Stall suggests conducting extra review and process walkthroughs to make sure everyone is clear on processes and then have monitoring in place to make sure it’s being done correctly.
“This underscores the importance of written procedures and job aids for team members and oversight by management, including increased call monitoring and complaint reviews,” she says. “I’m pretty confident every financial institution in the country picked up their complaint monitoring process … because a lot of times, in this environment, it was one of the first ways we would find that there was an issue.”
Stall says that creating systems for the PPP loan process in a remote environment was an all-hands-on-deck effort, using talent from all parts of the organization. And, as such, it created new conduct risk opportunities.
“Our talent and organizational development team was instrumental,” Stall says. Compliance officers helped with getting processes up and running, along with providing advice and walking through procedures. “[They] moved over for a while to help with the process, and it allowed us to see it all in action,” Stall explains. “It really gave us an opportunity to see the pain points, to know where to look, to know what monitoring to do. It was just an amazingly collaborative process.”
At the same time, there was an unprecedented jump in mortgage volumes due to lower interest rates. And that situation placed a lot of stress on underwriting teams and loan officers, Stall says. “It was a big lift for them, and this is where monitoring metrics were key in identifying the stress points that may need additional attention.”
Where before there was essentially no issue or something that might show up quarterly, now there was volume that put some pressure on those processes and could cause a situation, Stall says.
“As a result, you would change your monitoring cadence in certain situations, and we did that in quite a few situations,” she says. “Knowing what your data and your complaints say about your COVID accommodations, your PPP loan and forbearance activity is key. You need to monitor your outcomes, know if there are banking issues that need to be addressed, know what your customers are saying in complaints and investigate any potential issues.”

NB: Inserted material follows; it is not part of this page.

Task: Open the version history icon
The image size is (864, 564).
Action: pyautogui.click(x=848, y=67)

As we emerge into the post-COVID recovery, risk experts attempt to stay ahead of what’s next and build on the important lessons learned and the infrastructure created to support their firms’ pandemic response.
“Learning from the pandemic, we may have to rethink if we ever want to have all of our associates in the office,” Gautam says. “We learned they may be more productive and work better when working remotely.”
But it goes beyond just deciding if folks are in the office or out, he says. Certain business models have improved because of COVID response and that means opportunity and new risk awareness. “Do we really need to have somebody in person to sign or can we strengthen our e-verify, e-sign, all of the above? This is a time that we can rethink how we can digitize our whole financial institution, the financial industry itself.”
For Stall, top of mind for the return to “normal” is making sure that any control or monitoring changes that were put in place during the pandemic are still necessary and working as intended.
“We don’t want to turn anything off until we know if everyone’s returning to the office,” she cautions. “We want to make sure that we know who’s coming back and when so we can determine and keep the cadence that we need until we know that the risk has gone back to our pre-pandemic, if it does. Who knows?”
Christopher Delporte is a senior editor at the ABA Banking Journal.